Total terdapat delapan track lagu di dalam album tersebut. Uniknya, Bernadya—dan jangan lupakan kerja-kerja tim promosi Juni Records—membagi kedelapan lagu tersebut ke dalam tiga fase yang jamak dijumpai oleh kita dalam babak kandasnya hubungan asmara.

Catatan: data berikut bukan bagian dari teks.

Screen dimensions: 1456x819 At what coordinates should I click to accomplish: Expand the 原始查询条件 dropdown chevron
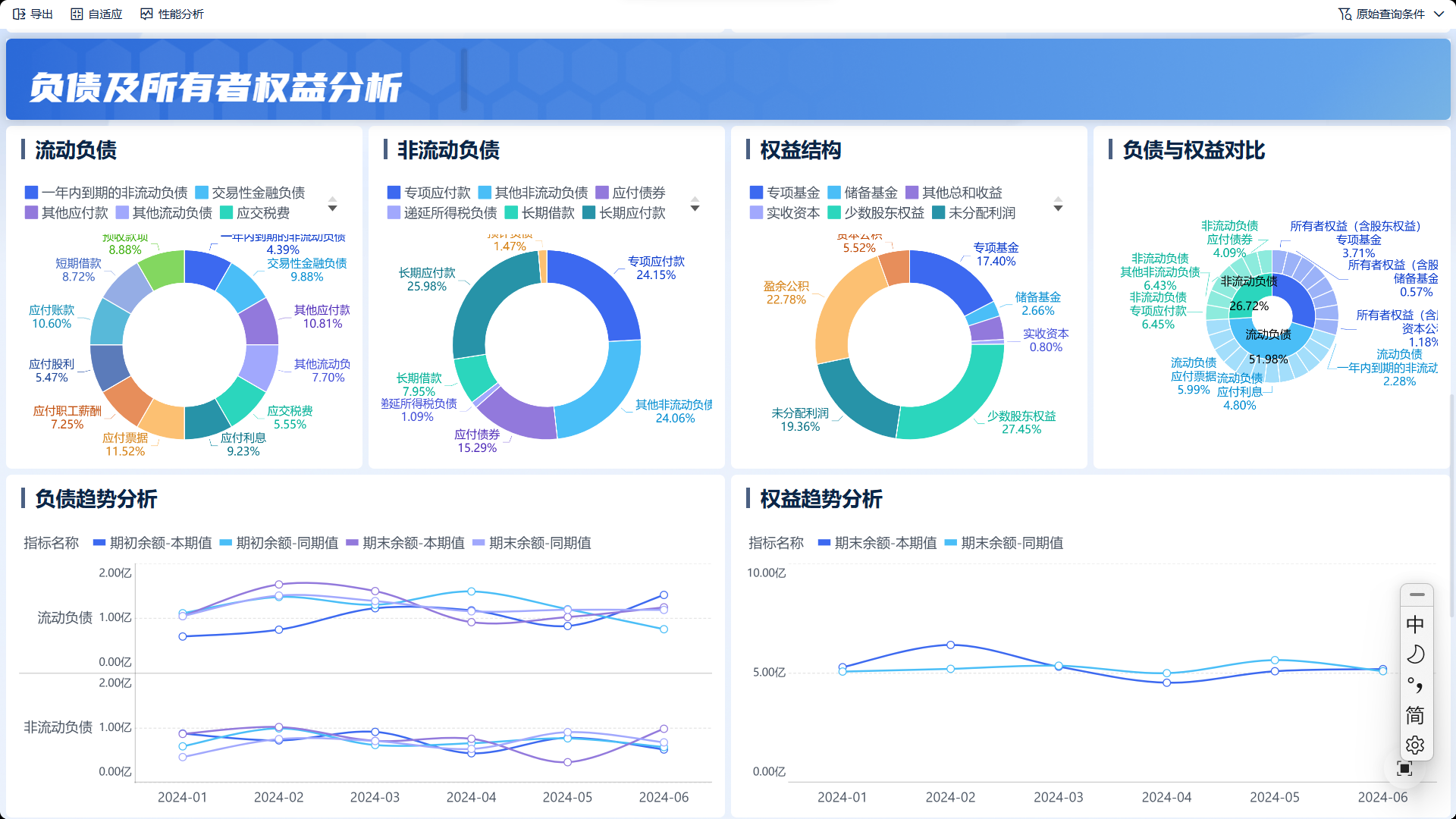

Fase pertama, Heartbreak, fase ketika pengorbanan cinta yang sia-sia dan kita berpikir untuk mengakhiri hubungan yang tersirat di nomor “Sialnya, Hidup Harus Tetap Berjalan”, “Kata Mereka Ini Berlebihan,” “Lama-Lama,” dan “Kita Kubur Sampai Mati.” Fase kedua, Self Doubt, fase ketika kita mulai mempertanyakan keputusan untuk mengakhiri sebuah hubungan yang tersirat dalam nomor “Ambang Pintu” dan “Berlari.” Fase ketiga, Realization, fase ketika kita mulai menerima dan memahami bahwa seseorang bukan ditakdirkan sebagai jodoh kita yang tersirat di nomor “Kini Mereka Tahu” dan “Untungnya, Hidup Harus Tetap Berjalan.”

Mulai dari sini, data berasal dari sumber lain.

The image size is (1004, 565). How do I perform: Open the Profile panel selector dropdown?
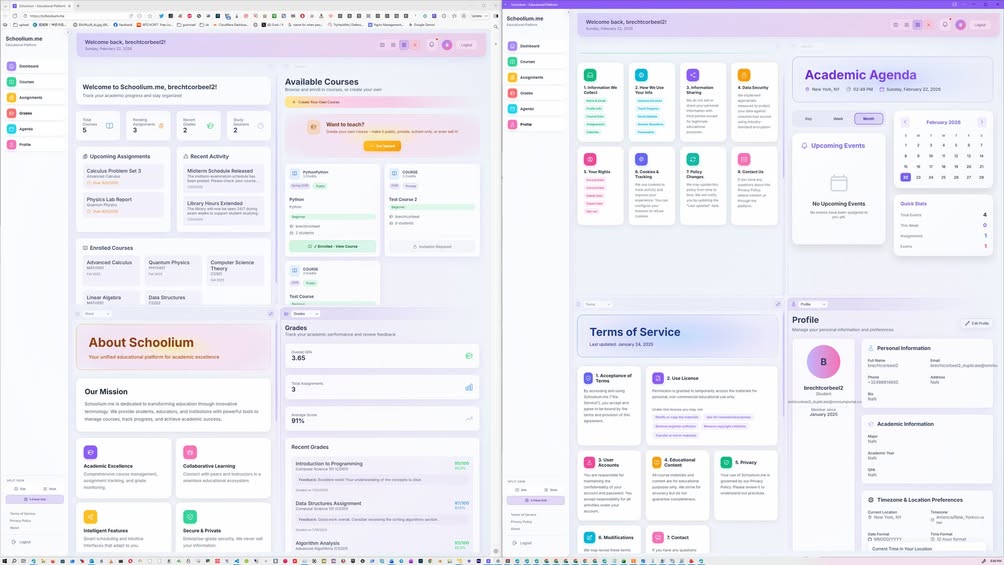810,304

Sangat brilian, ketiga fase atau—lebih tepatnya panduan mendengar album—ini seperti semakin mempersonalisasi pengalaman pendengar karya-karya Bernadya atas kisah cintanya yang kandas. Dengan beragam testimoni yang muncul, seperti: “An***, relate semua lagi lagunya sama gue,” atau “kukira lagu, ternyata kisah cintaku.”
Bernadya tampak tahu tema cinta merupakan hal universal dan pengalaman personal yang hinggap di hampir setiap sanubari seseorang. Bahwa cinta tak melulu ihwal memelas ingin dikasih atau sedih tak berujung belaka. Tetapi ada pula unsur emosional seperti merelakan, merayakan, kegamangan, hingga kemuakan di setiap fase kehidupannya.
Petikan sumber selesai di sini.